Forth Decompiler
Volume Number: 1
Issue Number: 2
Column Tag: Forth Forum
“A Forth Decompiler”
By Joerg Langowski
“A Forth Decompiler”
Everyone of you Mac Forth users is familiar enough with Forth to know that it is
a ‘threaded interpretive’ language. A Forth definition (as you type it into your
machine) consists of a string of other, previously defined Forth words, and is compiled
as a string of addresses that point to the definitions of these other words.
This makes for a rather fast interpretation of the resulting code. However, some
of the very primitive words and those words whose execution is time-critical may also
be defined in machine language. MacForth has devised a very elegant way to distinguish
between Forth words defined from within Forth and machine code.

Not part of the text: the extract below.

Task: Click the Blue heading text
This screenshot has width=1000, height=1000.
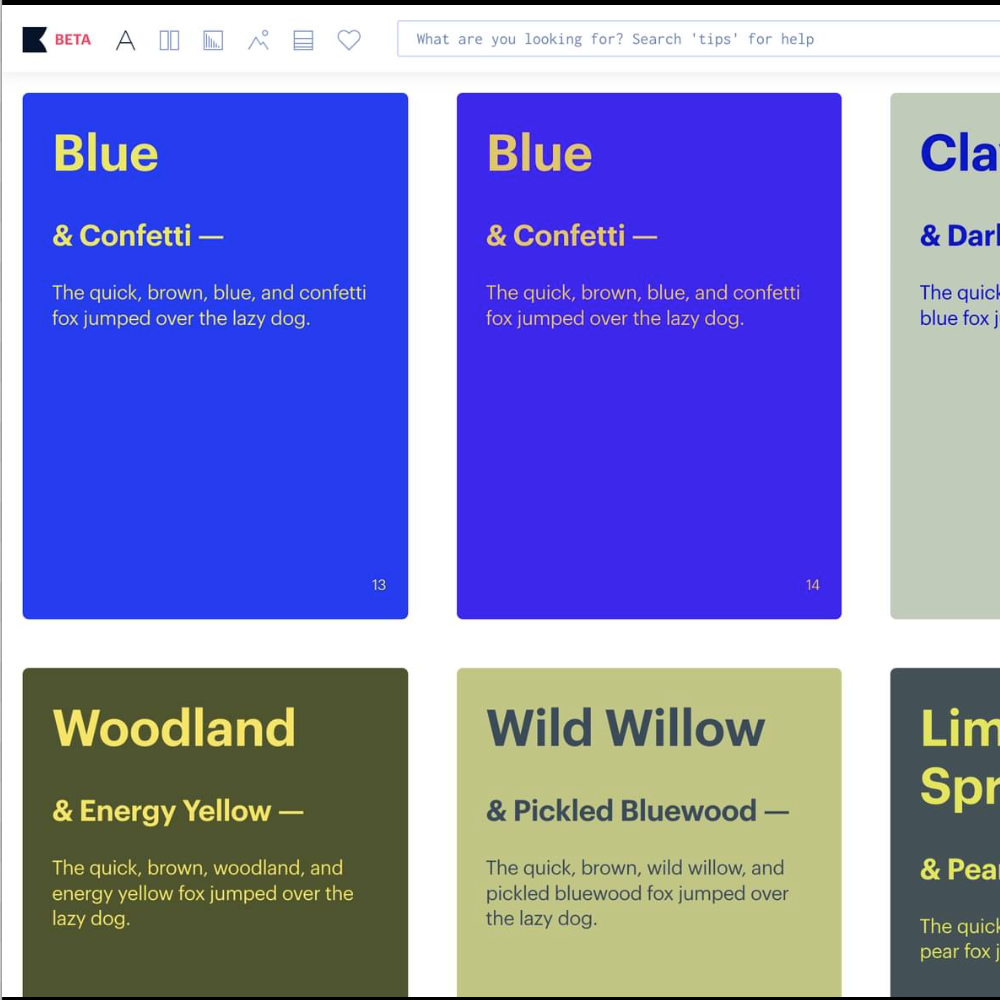Action: [105, 152]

Structure of a Forth Definition
The object code of any Forth word, as it is compiled into the object dictionary,
starts with at least one 16-bit word that is a meaningful executable 68000 machine
language instruction. When the Forth word is executed, the interpreter simply jumps
to this address. Forth definitions (colon definitions, constants, variables) now start
with one of the 68000 TRAP instructions ($4E4X, where X can be anything from $0 to
$F). The corresponding trap vector points to a routine which e.g. in the case of a colon
definition gets the next 16-bit word and interprets it as a Forth token (converts it to
an address and executes it), or - in the case of a variable - puts the address of the
variable on the stack.
If the word is defined completely in machine language, the code is executed until a
special JMP instruction transfers control to the next higher level (I’ll describe that
later).
At this point I have to confess that I would not have come even this far if it had not
been for two excellent routines that I found on a CALL-A.P.P.L.E. public domain disk.
One of those - a Forth decompiler - is included below so that you can enjoy hacking
into the Forth engine, the other one - a disassembler - was too long to be printed here.
An Example
Admittedly, part of the above sounds a bit dry and theoretical. Lets look at a
simple example.
Assume you had defined the word TEST as follows:
: TEST DUP 2* SWAP DROP . ;
The Forth compiler will then create a list of 16-bit words that looks like:
$4E4F (trap for colon definition)
$0498 (Forth token for DUP )
$074E ( “ “ “ 2* )
$049C ( “ “ “ SWAP)
$00EC ( “ “ “ DROP )
$0EBE ( “ “ “ . )
$0060 ( “ “ “ EXIT )
Interpretation always ends at the EXIT token.
TOKENS
What are those ‘tokens’? They are the starting addresses of the Forth definitions
that are offset by a constant that is contained in register A4 (probably to make the
object code relocatable). There is a word in MacForth that converts a token to an
address, TOKEN>ADDR. The token of a word is extracted from the vocabulary by the
Forth word, FIND. Therefore, you will get the starting address of the example above by
executing
FIND TEST TOKEN>ADDR .
The address that you’ll see displayed, of course, depends on how much object code
you have already in your system. Let’s call this number TESTADDR. Then define the
following word:
: TEST.DISP 7 0 DO I 2* TESTADDR ( insert your # here) + W@ .
LOOP ;
and execute TEST.DISP; you will see the list of words above.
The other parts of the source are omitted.